INSTRUÇÃO 1
Traduza para o inglês esta frase do texto de apoio: "O mais legal era quando passávamos em frente a um espelho e podíamos ver o tal monstrinho refletido nele."

====== TEXTO DE APOIO

Ainda me lembro do primeiro DVD que ganhei: uma edição dupla da animação Monstros S.A. (2001). À época eu tinha nove anos (uau, quanto tempo!) e adorava brincar com um joguinho do disco de extras, no qual se podia passear por todo o cenário da história operando um cameraman (um monstrinho bem ao estilo do filme). O mais legal era quando passávamos em frente a um espelho e podíamos ver o tal monstrinho refletido nele. Era uma diversão só. Boba, pueril, mas que contribuiu para um aspecto importante da minha cinefilia, o de colecionar filmes.

Desde pequeno eu não me contentava em assistir apenas uma vez aos filmes de que gostava, sempre querendo revê-los, mas diante de uma limitada programação na TV aberta e de uma ainda insípida TV a cabo, a compra de DVDs me apareceu como uma alternativa. Diligentemente organizadas num sistema que só faz sentido na minha cabeça, minhas caixinhas estão aqui, expostas em zona nobre: a trilogia remasterizada de O Poderoso Chefão (parcelado em um punhado de meses, quando eu era estagiário e ganhava um salário de fome) descansa logo acima de uma edição especial de A Malvada; Watchman pode ser visto logo abaixo de Missão: Impossível 1; Gritos e Sussurros disputa espaço com Orfeu do Carnaval; e por aí vai, um paredão de mais de trezentos títulos comprados em um longo período de dedicação e dispêndio, de irresponsabilidade com o uso do cartão de crédito da mamãe (“Mais um filme, Viníciusssss?!”) e, posteriormente, de salários do estágio, do emprego, do job, do bico e da bolsa universitária.

============

INSTRUÇÃO 2
Extraia das linhas abaixo todas as que contêm a palavra "width".

====== DADOS FORNECIDOS

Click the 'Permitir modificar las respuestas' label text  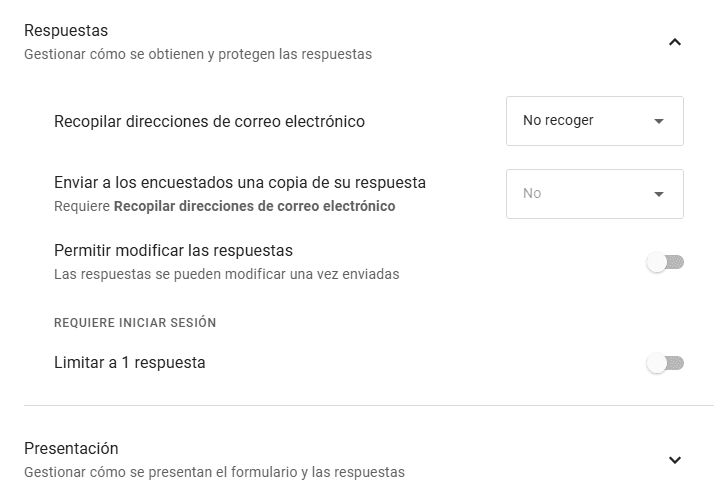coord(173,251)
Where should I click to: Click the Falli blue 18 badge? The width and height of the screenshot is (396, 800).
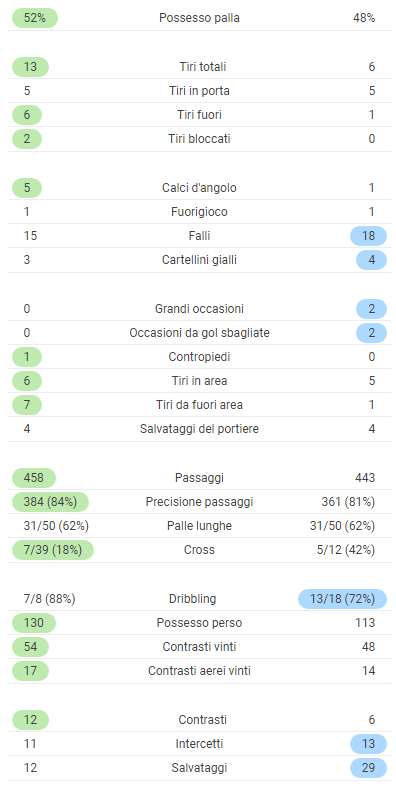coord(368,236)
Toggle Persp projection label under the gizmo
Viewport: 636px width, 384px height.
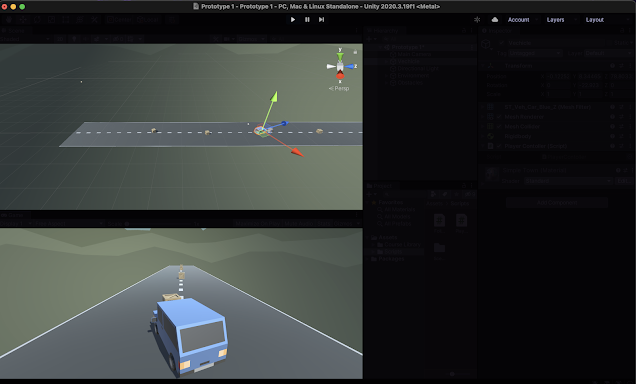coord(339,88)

============

SOLUÇÃO ESCRITA 1
The coolest part was when we walked past a mirror and could see the little monster reflected in it.

SOLUÇÃO ESCRITA 2
Where should I click to: Click the Falli blue 18 badge? The width and height of the screenshot is (396, 800).
Viewport: 636px width, 384px height.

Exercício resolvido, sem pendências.